- 原文抜粋
§ §
タイトルにあるクローバック制というのは、購買益が一定金額以上になった場合に薬剤費の一部を政府に強制的に返還するもの。すなわち、一定水準を超えた薬価差を返還する、というもので、イギリスなどで薬局に対して導入されているもの(イギリスでは、内部留保として認められた購買益を超える購買益は償還価格から一定率を差し引いて国に戻している)。日本においても、薬局の大規模チェーン化や共同購買組織等による価格交渉代行などの影響もあり、とりわけ薬局での薬価との乖離率が大きくなっている(200床以上の病院も乖離率は大きい)ことから、薬局を対象として導入可能性を検討されている。とはいえ、薬局経営における一定の薬価差益を全否定するわけにはいかない。しかしながら、適切な市場流通の確保という観点からは、何らの対応が必要との考え方が優勢となっており、今回の報告書案にもクローバック制、という言葉はないが類する表現が織り込んである。



実際の導入に向けた調査を行っていく可能性が盛り込んである。

今の薬価制度は全国一律価格で償還することを原理原則としている。そのためか、調整幅も2%と設定されている。しかし、実際の医薬品流通のコストの医薬品卸間差・地域差はその2%を上回るとの報告もある。そこで、地域の実状(不採算の地域の状況も含む)や薬効、剤形別についてもう少し把握したうえで、それに実態を合わせた形での調整幅の考え方が必要になってくると考える。

薬価制度改革は国の予算編成にも大きな影響を与えるものでもある。骨太方針や春の建議への記載も含めて注視しておきたい今年の重要なテーマだ。
§ §
- 演習問題
1: 薬価制度に関する原文抜粋のうち、「タイトルにあるクローバック制」から「きたい今年の重要なテーマだ。」までを、両端を含めてそのまま引用せよ。
2: 薬価制度に関する原文抜粋によると、現在の調整幅は何%に設定されているか。
3: 次の記述(a)〜(c)が薬価制度に関する原文抜粋の内容と一致するか、それぞれ「はい」か「いいえ」で答え、判断の根拠となる原文の語句をそのまま引用せよ。
(a) 今回の報告書案には「クローバック制」という言葉が明記されている。
(b) 今の薬価制度は全国一律価格での償還を原理原則としている。
(c) 200床以上の病院も乖離率が大きい。

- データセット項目
§ §
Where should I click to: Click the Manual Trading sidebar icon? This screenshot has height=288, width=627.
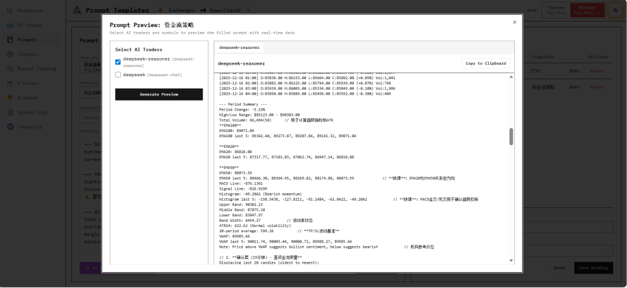(x=10, y=69)
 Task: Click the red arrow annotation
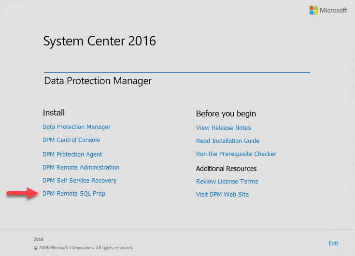[22, 193]

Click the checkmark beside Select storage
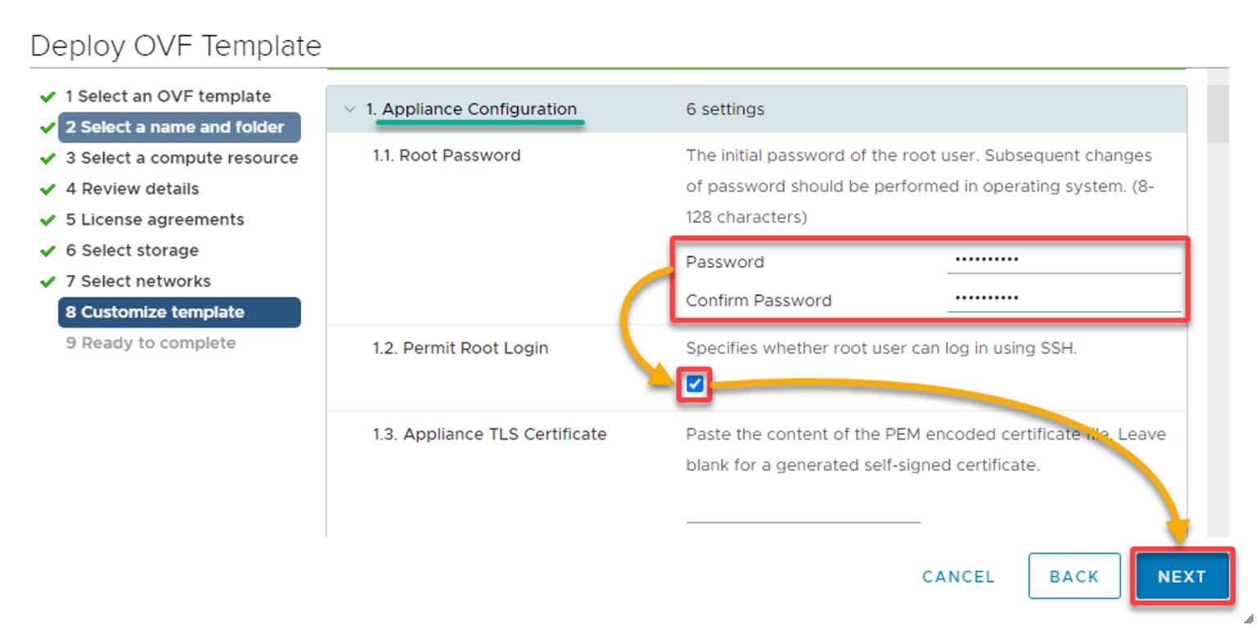click(x=47, y=250)
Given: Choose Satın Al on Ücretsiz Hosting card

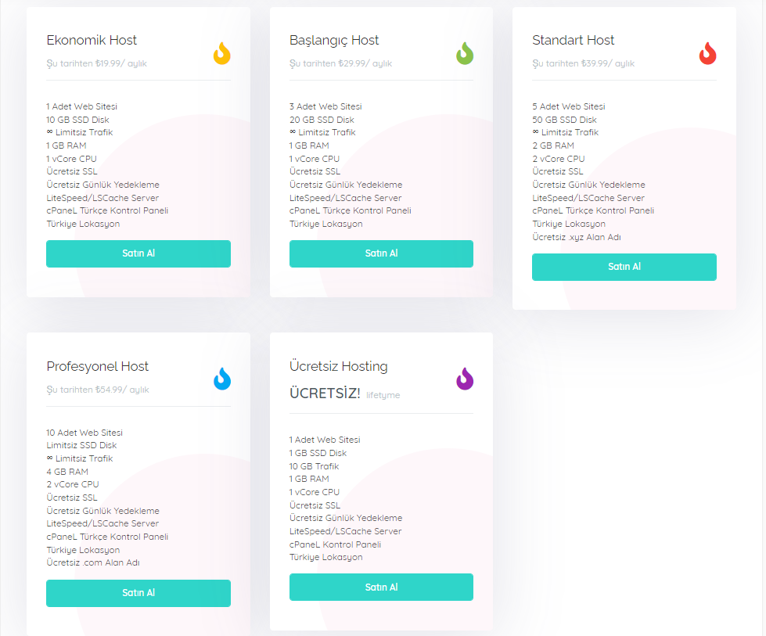Looking at the screenshot, I should click(x=381, y=587).
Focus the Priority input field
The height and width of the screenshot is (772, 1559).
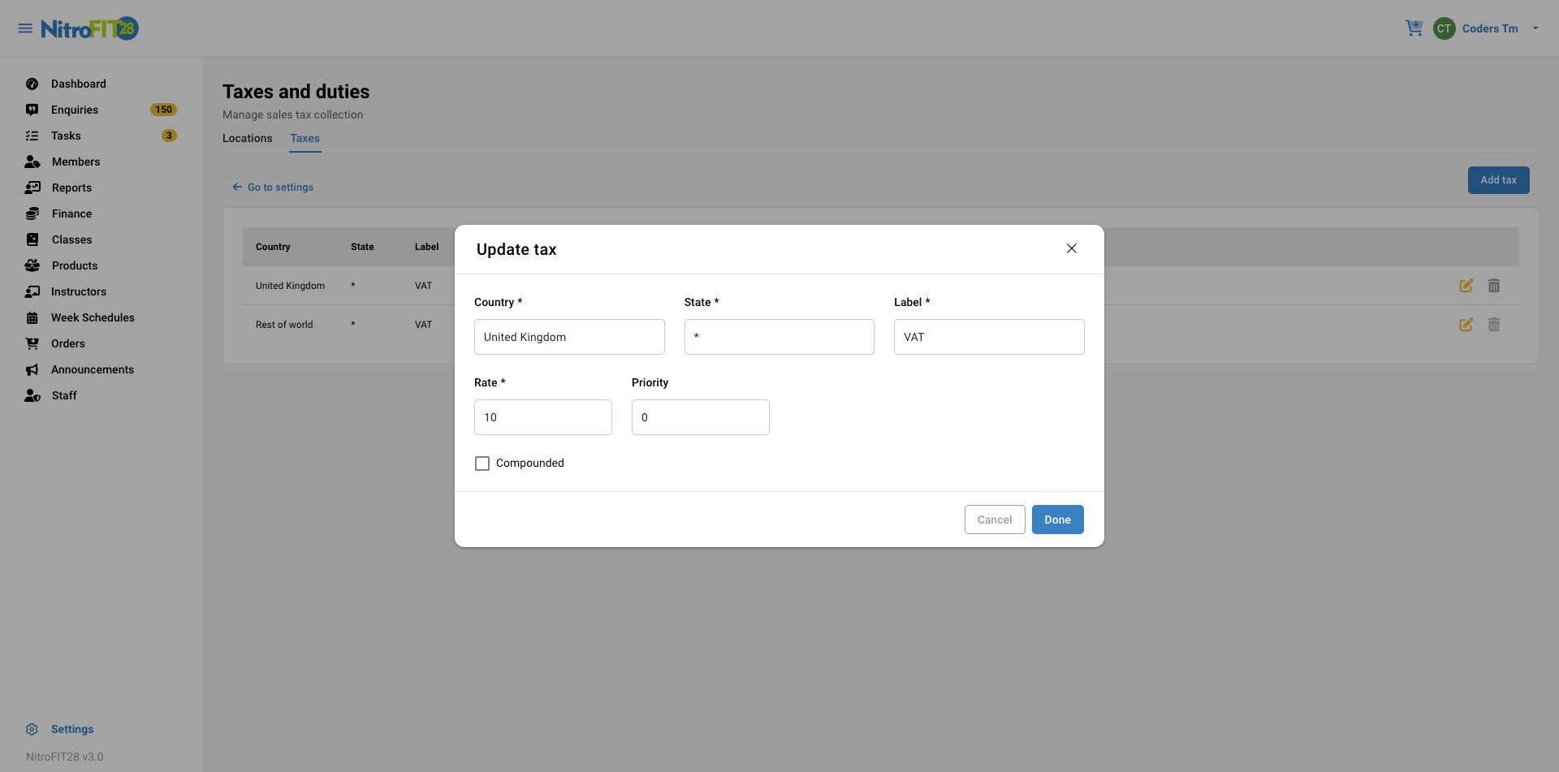point(700,417)
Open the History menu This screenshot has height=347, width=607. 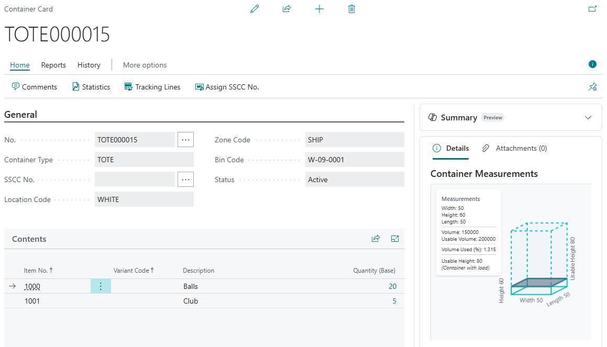[89, 65]
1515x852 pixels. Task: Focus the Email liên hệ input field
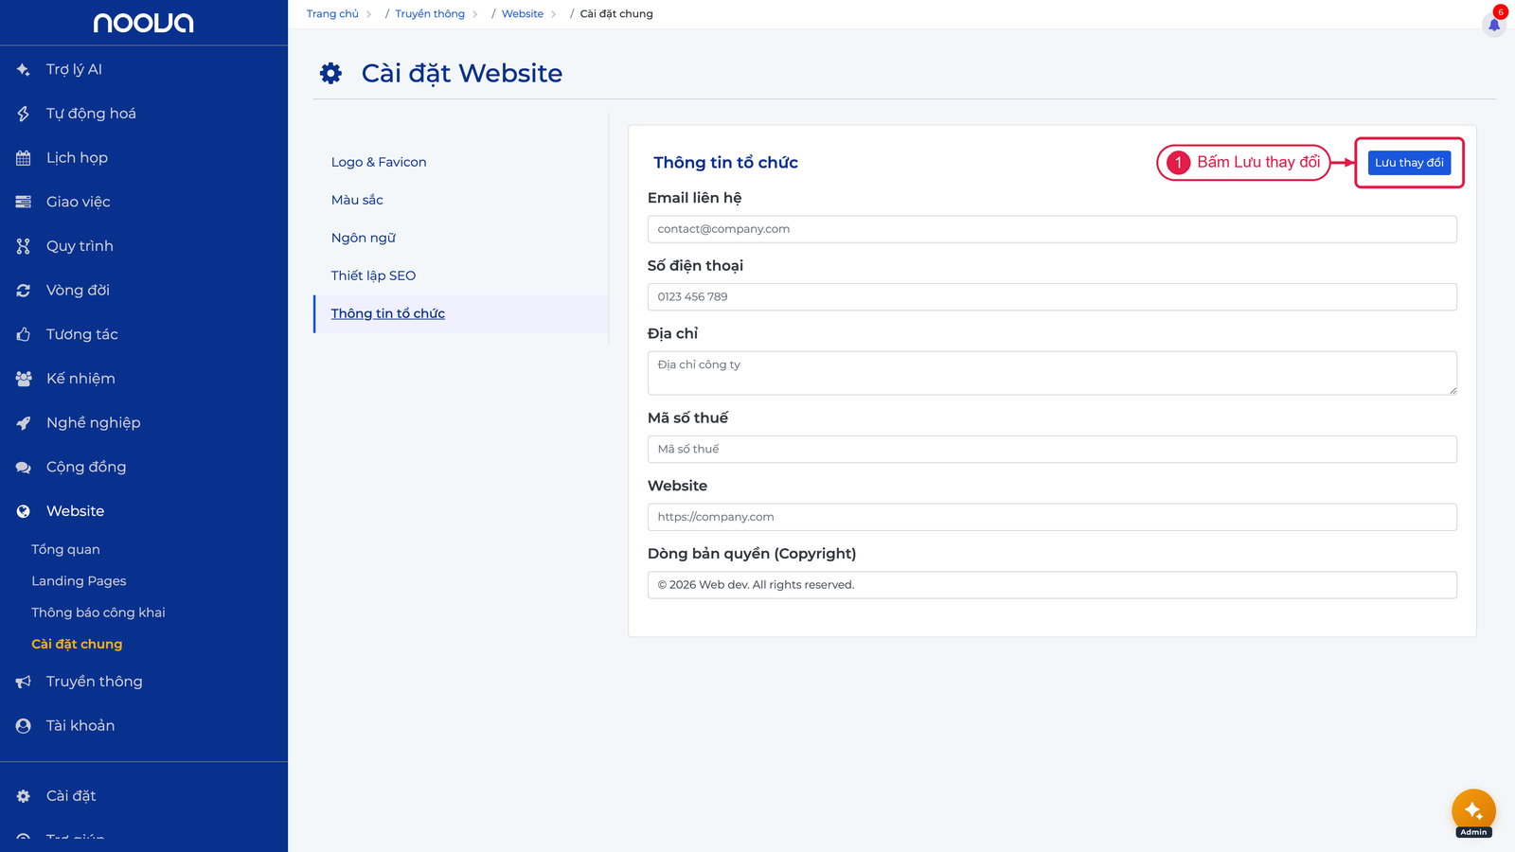(x=1052, y=229)
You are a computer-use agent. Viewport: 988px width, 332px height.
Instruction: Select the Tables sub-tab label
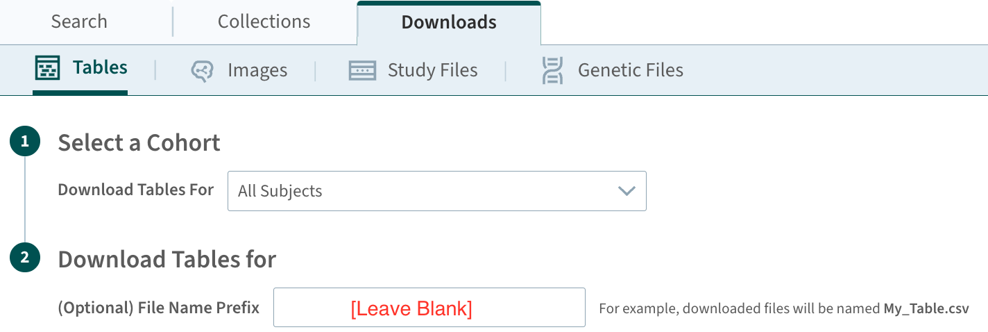click(x=101, y=68)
§ §
- 番号別解答
1:
タイトルにあるクローバック制というのは、購買益が一定金額以上になった場合に薬剤費の一部を政府に強制的に返還するもの。すなわち、一定水準を超えた薬価差を返還する、というもので、イギリスなどで薬局に対して導入されているもの(イギリスでは、内部留保として認められた購買益を超える購買益は償還価格から一定率を差し引いて国に戻している)。日本においても、薬局の大規模チェーン化や共同購買組織等による価格交渉代行などの影響もあり、とりわけ薬局での薬価との乖離率が大きくなっている(200床以上の病院も乖離率は大きい)ことから、薬局を対象として導入可能性を検討されている。とはいえ、薬局経営における一定の薬価差益を全否定するわけにはいかない。しかしながら、適切な市場流通の確保という観点からは、何らの対応が必要との考え方が優勢となっており、今回の報告書案にもクローバック制、という言葉はないが類する表現が織り込んである。



実際の導入に向けた調査を行っていく可能性が盛り込んである。

今の薬価制度は全国一律価格で償還することを原理原則としている。そのためか、調整幅も2%と設定されている。しかし、実際の医薬品流通のコストの医薬品卸間差・地域差はその2%を上回るとの報告もある。そこで、地域の実状(不採算の地域の状況も含む)や薬効、剤形別についてもう少し把握したうえで、それに実態を合わせた形での調整幅の考え方が必要になってくると考える。

薬価制度改革は国の予算編成にも大きな影響を与えるものでもある。骨太方針や春の建議への記載も含めて注視しておきたい今年の重要なテーマだ。

2: 2%に設定されている。

3:
(a) いいえ。「今回の報告書案にもクローバック制、という言葉はないが類する表現が織り込んである」
(b) はい。「今の薬価制度は全国一律価格で償還することを原理原則としている」
(c) はい。「200床以上の病院も乖離率は大きい」